■ **Task item**:
Repeat the lines below exactly as written, please, from the line with "The image size is (960, 800)." to the line with "Select the Shai Gilgeous-Alexander line", both lines included, and no others.

═══ Materials provided ═══

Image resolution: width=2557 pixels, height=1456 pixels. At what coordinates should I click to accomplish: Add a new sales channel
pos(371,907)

═══
═══ Materials provided ═══

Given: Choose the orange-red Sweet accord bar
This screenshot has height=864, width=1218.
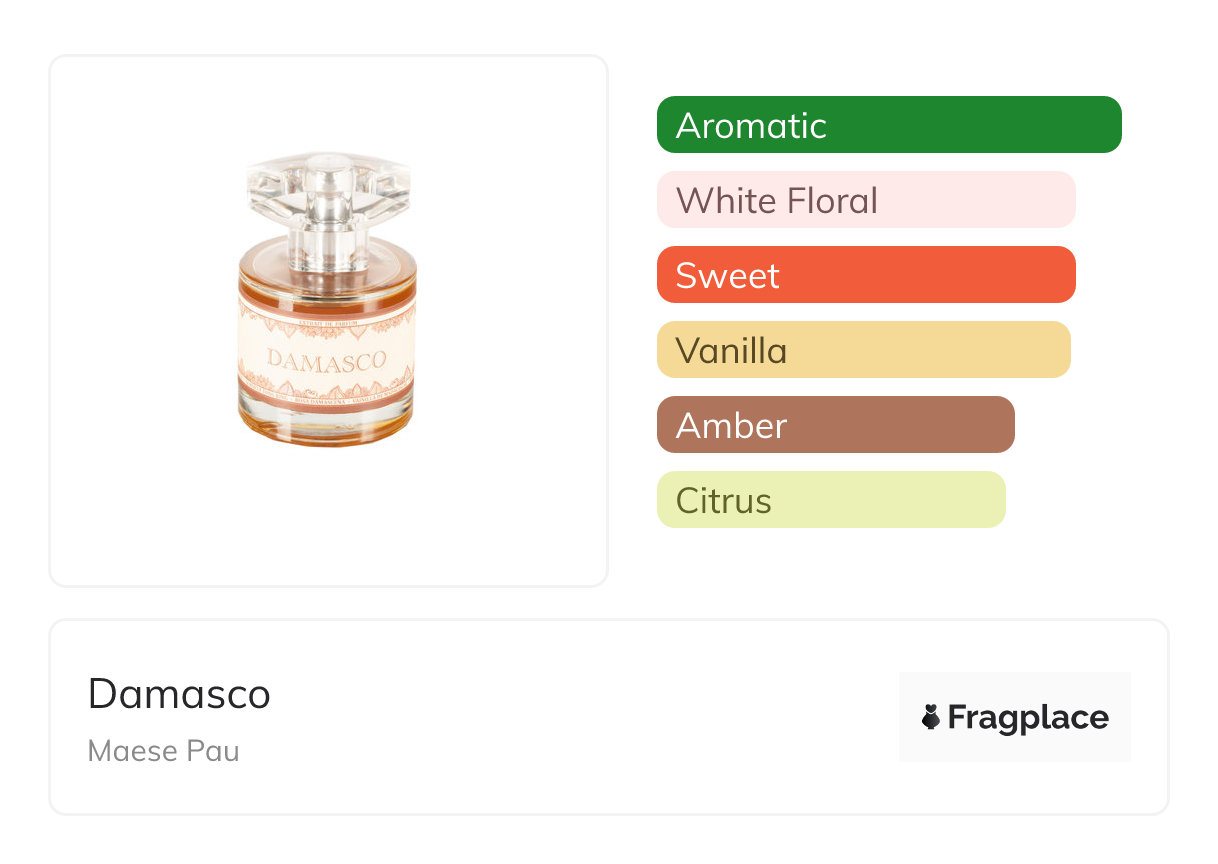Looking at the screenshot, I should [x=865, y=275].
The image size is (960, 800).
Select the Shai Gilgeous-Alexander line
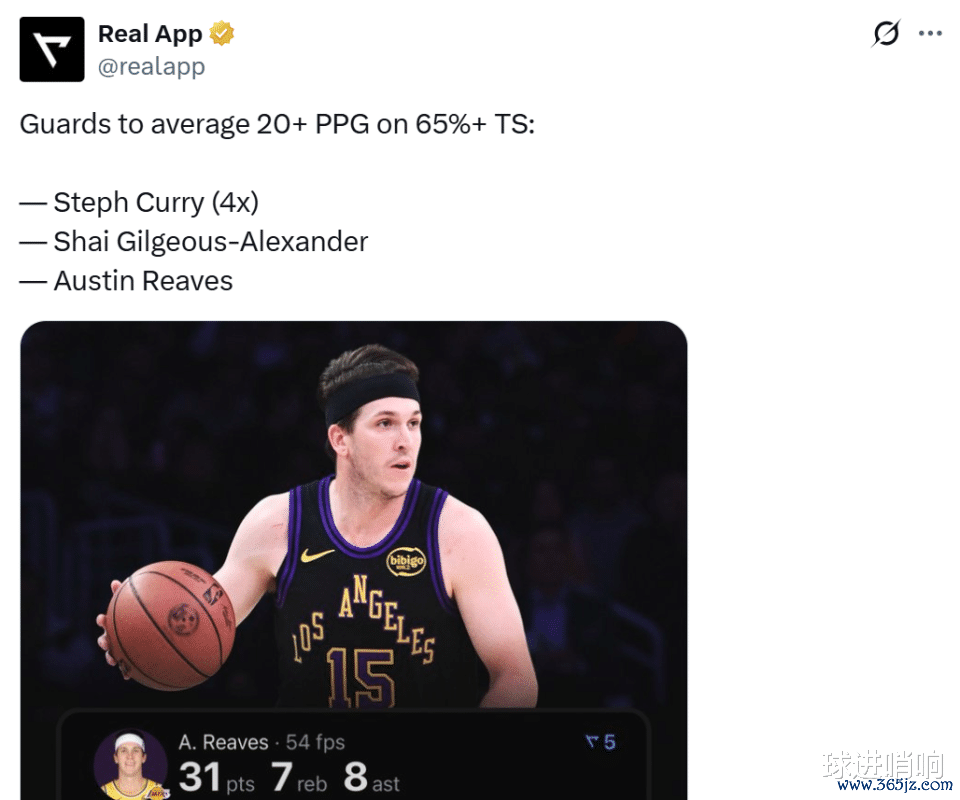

═══

■ **Output of the task**:
The image size is (960, 800).
Select the Shai Gilgeous-Alexander line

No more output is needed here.